In this game, New York State, by way of the Department of Environmental Conservation (DEC), is required to be the referee and regulate natural gas wells as they are drilled, yet there are not enough inspectors (currently there are only 19 inspectors to regulate 6,683 pre-existing vertical wells across the entire state), nor is there necessarily money to train and hire more during the state’s budget crisis. The federal government is primarily a benchwarmer, since the 2005 Energy Policy Act exempts the oil and gas companies (and horizontal drilling, by extension) from the clean water, air, and safe drinking water acts.
There are also at least two divisions, or tiers, in the game of natural gas drilling and extraction; us (i.e. the majority of New York State) and New York City. In the DEC’s draft scope document for the
Supplemental Generic Environmental Impact Statement, or dSGEIS, New York City and its drinking water are provided with a special “1,000 ft. wide protective corridor” around aqueducts and a 1-mile buffer around reservoirs. In contrast, we are expected to be content with a minimum of 50 ft. from public streams and rivers, 100 ft. from wetlands, and 100 ft. from private homes and water wells. (To give you a visual image, 100 ft. is about 1/3 the size of an average football field.) Why is the clean drinking water of New York City considered to be more important than our own?

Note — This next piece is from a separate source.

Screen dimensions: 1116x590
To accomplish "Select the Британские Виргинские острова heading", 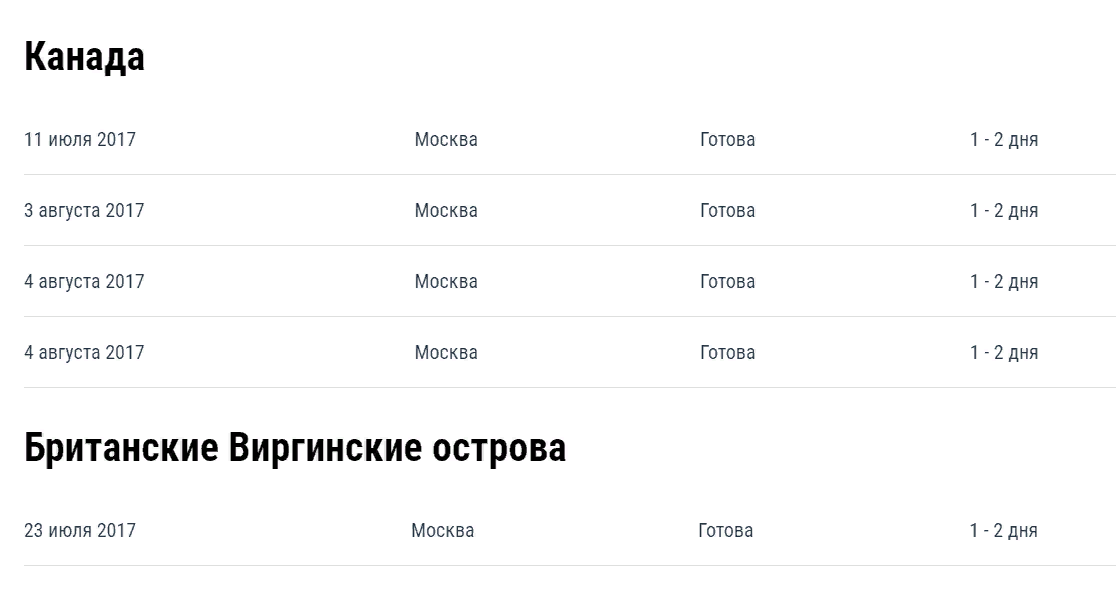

Cities like Oneonta, and larger towns and villages should not be complacent, either. While the scoping document apparently thinks that municipal water should have more protection than private water wells
(around 1,000 ft.), the DEC and the private gas companies reserve the right to obtain special permits to drill closer if there is a lot of natural gas to be extracted. Drilling can also take place a short distance from public buildings like schools (150 feet away), and even in densely populated suburbs, as in Fort Worth, Texas. Airborne pollutants like diesel fumes, methane, and evaporated fracking chemicals from open pits, and 24-hour noise from compressors and drills, recognize no boundaries or exclusive addresses.
So, what can you do to level this “playing field?” For starters, attend the Department of Environmental Conservation’s scoping hearing on December 2 in the Hunt Union Ballroom at SUCO. (Doors open at 4:30 pm.) Learn more online and talk to your friends about the issue. Hold off on leasing your land. Attend your local village and town board meetings and remind them, the DEC, and Governor Patterson who they are working for—not private gas companies, but YOU. Only by standing up now can we prevent the “Marcellus Gas Play” from turning into a game of Russian Roulette. Or a New York State version of the movie Erin Brockovich.